● **Directions for this task**
With the records in front of you, set every one of them down exactly.

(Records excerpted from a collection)
────────────────
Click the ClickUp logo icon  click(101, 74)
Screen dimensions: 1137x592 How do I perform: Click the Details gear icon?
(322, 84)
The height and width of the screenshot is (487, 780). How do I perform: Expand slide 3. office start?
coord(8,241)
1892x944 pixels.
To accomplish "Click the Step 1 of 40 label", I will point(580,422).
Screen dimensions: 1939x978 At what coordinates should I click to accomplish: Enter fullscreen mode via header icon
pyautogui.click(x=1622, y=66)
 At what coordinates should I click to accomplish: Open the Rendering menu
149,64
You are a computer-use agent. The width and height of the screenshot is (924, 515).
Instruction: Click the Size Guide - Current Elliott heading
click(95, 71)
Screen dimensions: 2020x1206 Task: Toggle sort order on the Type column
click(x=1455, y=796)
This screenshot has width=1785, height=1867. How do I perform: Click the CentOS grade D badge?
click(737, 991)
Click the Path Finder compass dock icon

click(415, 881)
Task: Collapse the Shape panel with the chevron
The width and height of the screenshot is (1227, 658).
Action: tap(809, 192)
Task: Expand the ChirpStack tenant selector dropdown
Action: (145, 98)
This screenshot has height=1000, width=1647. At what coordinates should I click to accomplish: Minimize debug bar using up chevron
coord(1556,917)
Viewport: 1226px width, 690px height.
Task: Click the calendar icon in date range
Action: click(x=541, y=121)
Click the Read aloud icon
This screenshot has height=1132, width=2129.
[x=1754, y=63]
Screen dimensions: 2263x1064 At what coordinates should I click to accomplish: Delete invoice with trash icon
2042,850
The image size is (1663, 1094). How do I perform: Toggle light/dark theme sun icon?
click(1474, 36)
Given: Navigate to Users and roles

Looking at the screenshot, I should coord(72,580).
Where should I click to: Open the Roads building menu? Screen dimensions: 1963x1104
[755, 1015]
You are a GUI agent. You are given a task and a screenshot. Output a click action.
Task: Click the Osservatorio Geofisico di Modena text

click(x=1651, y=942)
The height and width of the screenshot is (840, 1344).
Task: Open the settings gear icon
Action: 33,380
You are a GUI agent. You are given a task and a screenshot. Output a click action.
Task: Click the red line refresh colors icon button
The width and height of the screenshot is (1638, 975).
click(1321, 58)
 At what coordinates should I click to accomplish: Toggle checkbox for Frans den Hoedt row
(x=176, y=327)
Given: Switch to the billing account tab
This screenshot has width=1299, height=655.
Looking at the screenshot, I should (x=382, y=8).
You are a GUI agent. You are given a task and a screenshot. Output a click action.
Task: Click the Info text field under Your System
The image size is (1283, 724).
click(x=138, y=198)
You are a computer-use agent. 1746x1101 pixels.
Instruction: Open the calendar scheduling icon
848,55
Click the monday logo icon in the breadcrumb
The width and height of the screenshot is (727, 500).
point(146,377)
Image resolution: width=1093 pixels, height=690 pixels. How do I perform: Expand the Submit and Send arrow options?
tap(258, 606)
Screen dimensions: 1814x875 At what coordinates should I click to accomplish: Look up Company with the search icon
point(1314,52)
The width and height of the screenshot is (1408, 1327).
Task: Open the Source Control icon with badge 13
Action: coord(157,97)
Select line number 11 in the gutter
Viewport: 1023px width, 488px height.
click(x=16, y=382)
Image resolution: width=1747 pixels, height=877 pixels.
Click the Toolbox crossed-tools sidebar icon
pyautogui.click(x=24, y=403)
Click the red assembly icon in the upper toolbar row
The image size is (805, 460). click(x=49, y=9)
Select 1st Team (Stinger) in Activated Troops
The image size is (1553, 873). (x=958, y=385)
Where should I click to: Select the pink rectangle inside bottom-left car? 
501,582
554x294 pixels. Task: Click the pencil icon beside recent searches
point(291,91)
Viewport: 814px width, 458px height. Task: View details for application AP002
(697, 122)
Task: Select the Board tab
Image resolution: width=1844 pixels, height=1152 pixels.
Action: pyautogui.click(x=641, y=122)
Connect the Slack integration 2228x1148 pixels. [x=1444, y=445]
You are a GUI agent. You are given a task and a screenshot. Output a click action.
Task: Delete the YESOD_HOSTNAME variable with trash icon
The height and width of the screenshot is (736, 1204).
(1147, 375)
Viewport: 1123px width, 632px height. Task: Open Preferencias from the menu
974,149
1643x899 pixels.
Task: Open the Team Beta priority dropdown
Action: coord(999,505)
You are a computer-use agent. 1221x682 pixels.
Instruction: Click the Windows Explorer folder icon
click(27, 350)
────────────────
● **Output**
Click the ClickUp logo icon  click(101, 74)
Screen dimensions: 1137x592 How do I perform: Click the Details gear icon?
(322, 84)
The height and width of the screenshot is (487, 780). How do I perform: Expand slide 3. office start?
coord(8,241)
1892x944 pixels.
To accomplish "Click the Step 1 of 40 label", I will point(580,422).
Screen dimensions: 1939x978 At what coordinates should I click to accomplish: Enter fullscreen mode via header icon
pyautogui.click(x=1622, y=66)
 At what coordinates should I click to accomplish: Open the Rendering menu
149,64
You are a computer-use agent. The width and height of the screenshot is (924, 515).
Instruction: Click the Size Guide - Current Elliott heading
click(95, 71)
Screen dimensions: 2020x1206 Task: Toggle sort order on the Type column
click(x=1455, y=796)
This screenshot has width=1785, height=1867. How do I perform: Click the CentOS grade D badge?
click(737, 991)
Click the Path Finder compass dock icon

click(415, 881)
Task: Collapse the Shape panel with the chevron
The width and height of the screenshot is (1227, 658).
Action: tap(809, 192)
Task: Expand the ChirpStack tenant selector dropdown
Action: (145, 98)
This screenshot has height=1000, width=1647. At what coordinates should I click to accomplish: Minimize debug bar using up chevron
coord(1556,917)
Viewport: 1226px width, 690px height.
Task: Click the calendar icon in date range
Action: click(x=541, y=121)
Click the Read aloud icon
This screenshot has height=1132, width=2129.
[x=1754, y=63]
Screen dimensions: 2263x1064 At what coordinates should I click to accomplish: Delete invoice with trash icon
2042,850
The image size is (1663, 1094). How do I perform: Toggle light/dark theme sun icon?
click(1474, 36)
Given: Navigate to Users and roles

Looking at the screenshot, I should coord(72,580).
Where should I click to: Open the Roads building menu? Screen dimensions: 1963x1104
[755, 1015]
You are a GUI agent. You are given a task and a screenshot. Output a click action.
Task: Click the Osservatorio Geofisico di Modena text

click(x=1651, y=942)
The height and width of the screenshot is (840, 1344).
Task: Open the settings gear icon
Action: 33,380
You are a GUI agent. You are given a task and a screenshot. Output a click action.
Task: Click the red line refresh colors icon button
The width and height of the screenshot is (1638, 975).
click(1321, 58)
 At what coordinates should I click to accomplish: Toggle checkbox for Frans den Hoedt row
(x=176, y=327)
Given: Switch to the billing account tab
This screenshot has width=1299, height=655.
Looking at the screenshot, I should (x=382, y=8).
You are a GUI agent. You are given a task and a screenshot. Output a click action.
Task: Click the Info text field under Your System
The image size is (1283, 724).
click(x=138, y=198)
You are a computer-use agent. 1746x1101 pixels.
Instruction: Open the calendar scheduling icon
848,55
Click the monday logo icon in the breadcrumb
The width and height of the screenshot is (727, 500).
point(146,377)
Image resolution: width=1093 pixels, height=690 pixels. How do I perform: Expand the Submit and Send arrow options?
tap(258, 606)
Screen dimensions: 1814x875 At what coordinates should I click to accomplish: Look up Company with the search icon
point(1314,52)
The width and height of the screenshot is (1408, 1327).
Task: Open the Source Control icon with badge 13
Action: coord(157,97)
Select line number 11 in the gutter
Viewport: 1023px width, 488px height.
click(x=16, y=382)
Image resolution: width=1747 pixels, height=877 pixels.
Click the Toolbox crossed-tools sidebar icon
pyautogui.click(x=24, y=403)
Click the red assembly icon in the upper toolbar row
The image size is (805, 460). click(x=49, y=9)
Select 1st Team (Stinger) in Activated Troops
The image size is (1553, 873). (x=958, y=385)
Where should I click to: Select the pink rectangle inside bottom-left car? 
501,582
554x294 pixels. Task: Click the pencil icon beside recent searches
point(291,91)
Viewport: 814px width, 458px height. Task: View details for application AP002
(697, 122)
Task: Select the Board tab
Image resolution: width=1844 pixels, height=1152 pixels.
Action: pyautogui.click(x=641, y=122)
Connect the Slack integration 2228x1148 pixels. [x=1444, y=445]
You are a GUI agent. You are given a task and a screenshot. Output a click action.
Task: Delete the YESOD_HOSTNAME variable with trash icon
The height and width of the screenshot is (736, 1204).
(1147, 375)
Viewport: 1123px width, 632px height. Task: Open Preferencias from the menu
974,149
1643x899 pixels.
Task: Open the Team Beta priority dropdown
Action: coord(999,505)
You are a computer-use agent. 1221x682 pixels.
Instruction: Click the Windows Explorer folder icon
click(27, 350)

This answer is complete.